Text shown
^^^^^^^^^^^^^^^^
2005-06-16 Thread Yuri Vasilevski
Hi,

On Thu, 16 Jun 2005 12:40:39 -0500
Brian Jackson [EMAIL PROTECTED] wrote:

 Rafael Espndola wrote:
  I am using Gentoo to build some small systems. While things like the
  minimal useflag is a joy, the monolithic nature of most gentoo
  packages is a headache.
  
  Kde has been spit and libstdc++ can be installed without gcc but there
  are many other packages that don't have this feature. For example,
  installing qt also installs qt designer.
 
 Use INSTALL_MASK to keep it from getting installed. Keep both pieces.

I think that it's not the way to go because this will create
the exact problem that existed with installing an incomplete
kde before there where split ebuilds for it.

And this problem is that when you emerge a package it expects
it's dependencies to have the things it'll use form them. And
with INSTALL_MASK you brake this assumption in a way that there
is no easy way for an ebuild to verify that it's dependencies
have installed the things that the package needs.
^^^^^^^^^^^^^^^^
Information given
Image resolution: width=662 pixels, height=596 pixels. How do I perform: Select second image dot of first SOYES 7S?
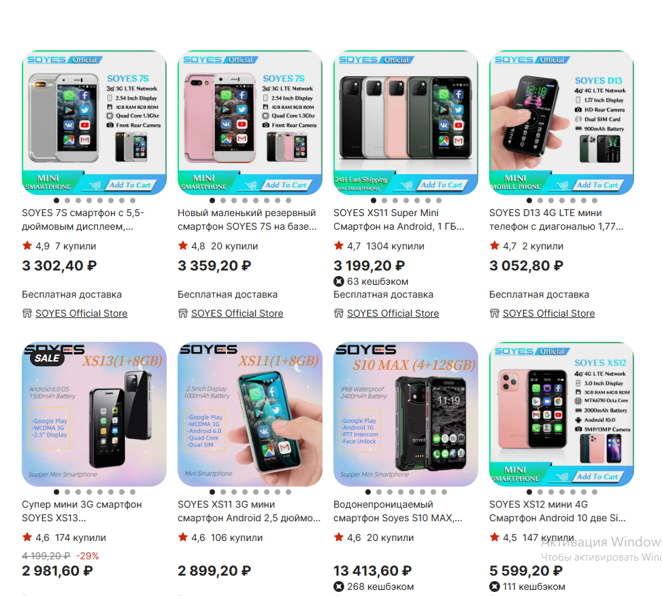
^^^^^^^^^^^^^^^^
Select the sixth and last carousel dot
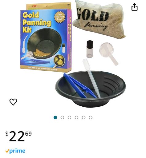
^^^^^^^^^^^^^^^^
Work to complete
Please quote the Gentoo mailing-list message word for word, from "On Thu, 16 Jun" through "installs qt designer.".

Finished answer
On Thu, 16 Jun 2005 12:40:39 -0500
Brian Jackson [EMAIL PROTECTED] wrote:

 Rafael Espndola wrote:
  I am using Gentoo to build some small systems. While things like the
  minimal useflag is a joy, the monolithic nature of most gentoo
  packages is a headache.
  
  Kde has been spit and libstdc++ can be installed without gcc but there
  are many other packages that don't have this feature. For example,
  installing qt also installs qt designer.